■ Task instructions
Convert the lines below into a JSON list of strings with one string per line, leaving out any blank lines.

[Stored items]

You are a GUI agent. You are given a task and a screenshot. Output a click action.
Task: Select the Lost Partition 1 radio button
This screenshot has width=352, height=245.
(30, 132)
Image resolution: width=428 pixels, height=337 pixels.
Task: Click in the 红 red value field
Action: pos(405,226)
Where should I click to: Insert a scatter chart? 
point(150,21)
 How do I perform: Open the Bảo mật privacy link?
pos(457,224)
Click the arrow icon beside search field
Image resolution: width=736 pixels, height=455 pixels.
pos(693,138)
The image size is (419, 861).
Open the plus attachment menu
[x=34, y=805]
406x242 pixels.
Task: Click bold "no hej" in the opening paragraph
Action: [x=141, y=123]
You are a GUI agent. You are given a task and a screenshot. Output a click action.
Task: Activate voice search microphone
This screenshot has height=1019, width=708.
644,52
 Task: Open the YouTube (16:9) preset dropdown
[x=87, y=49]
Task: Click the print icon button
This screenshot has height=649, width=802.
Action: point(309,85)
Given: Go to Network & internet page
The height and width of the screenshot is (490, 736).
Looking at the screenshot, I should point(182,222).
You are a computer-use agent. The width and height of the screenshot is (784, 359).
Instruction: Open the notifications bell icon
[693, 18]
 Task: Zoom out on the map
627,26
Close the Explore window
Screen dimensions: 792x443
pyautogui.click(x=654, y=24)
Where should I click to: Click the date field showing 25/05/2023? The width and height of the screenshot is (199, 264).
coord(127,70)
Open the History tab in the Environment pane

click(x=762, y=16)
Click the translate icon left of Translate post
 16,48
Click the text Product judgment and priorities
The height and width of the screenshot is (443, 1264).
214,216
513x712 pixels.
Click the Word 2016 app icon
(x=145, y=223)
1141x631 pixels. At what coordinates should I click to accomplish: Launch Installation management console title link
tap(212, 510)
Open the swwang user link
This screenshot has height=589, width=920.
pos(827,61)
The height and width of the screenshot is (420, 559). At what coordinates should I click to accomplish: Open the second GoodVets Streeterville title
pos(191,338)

■ Result of this exercise
[
  "You are a GUI agent. You are given a task and a screenshot. Output a click action.",
  "Task: Select the Lost Partition 1 radio button",
  "This screenshot has width=352, height=245.",
  "(30, 132)",
  "Image resolution: width=428 pixels, height=337 pixels.",
  "Task: Click in the 红 red value field",
  "Action: pos(405,226)",
  "Where should I click to: Insert a scatter chart? ",
  "point(150,21)",
  " How do I perform: Open the Bảo mật privacy link?",
  "pos(457,224)",
  "Click the arrow icon beside search field",
  "Image resolution: width=736 pixels, height=455 pixels.",
  "pos(693,138)",
  "The image size is (419, 861).",
  "Open the plus attachment menu",
  "[x=34, y=805]",
  "406x242 pixels.",
  "Task: Click bold \"no hej\" in the opening paragraph",
  "Action: [x=141, y=123]",
  "You are a GUI agent. You are given a task and a screenshot. Output a click action.",
  "Task: Activate voice search microphone",
  "This screenshot has height=1019, width=708.",
  "644,52",
  " Task: Open the YouTube (16:9) preset dropdown",
  "[x=87, y=49]",
  "Task: Click the print icon button",
  "This screenshot has height=649, width=802.",
  "Action: point(309,85)",
  "Given: Go to Network & internet page",
  "The height and width of the screenshot is (490, 736).",
  "Looking at the screenshot, I should point(182,222).",
  "You are a computer-use agent. The width and height of the screenshot is (784, 359).",
  "Instruction: Open the notifications bell icon",
  "[693, 18]",
  " Task: Zoom out on the map",
  "627,26",
  "Close the Explore window",
  "Screen dimensions: 792x443",
  "pyautogui.click(x=654, y=24)",
  "Where should I click to: Click the date field showing 25/05/2023? The width and height of the screenshot is (199, 264).",
  "coord(127,70)",
  "Open the History tab in the Environment pane",
  "click(x=762, y=16)",
  "Click the translate icon left of Translate post",
  " 16,48",
  "Click the text Product judgment and priorities",
  "The height and width of the screenshot is (443, 1264).",
  "214,216",
  "513x712 pixels.",
  "Click the Word 2016 app icon",
  "(x=145, y=223)",
  "1141x631 pixels. At what coordinates should I click to accomplish: Launch Installation management console title link",
  "tap(212, 510)",
  "Open the swwang user link",
  "This screenshot has height=589, width=920.",
  "pos(827,61)",
  "The height and width of the screenshot is (420, 559). At what coordinates should I click to accomplish: Open the second GoodVets Streeterville title",
  "pos(191,338)"
]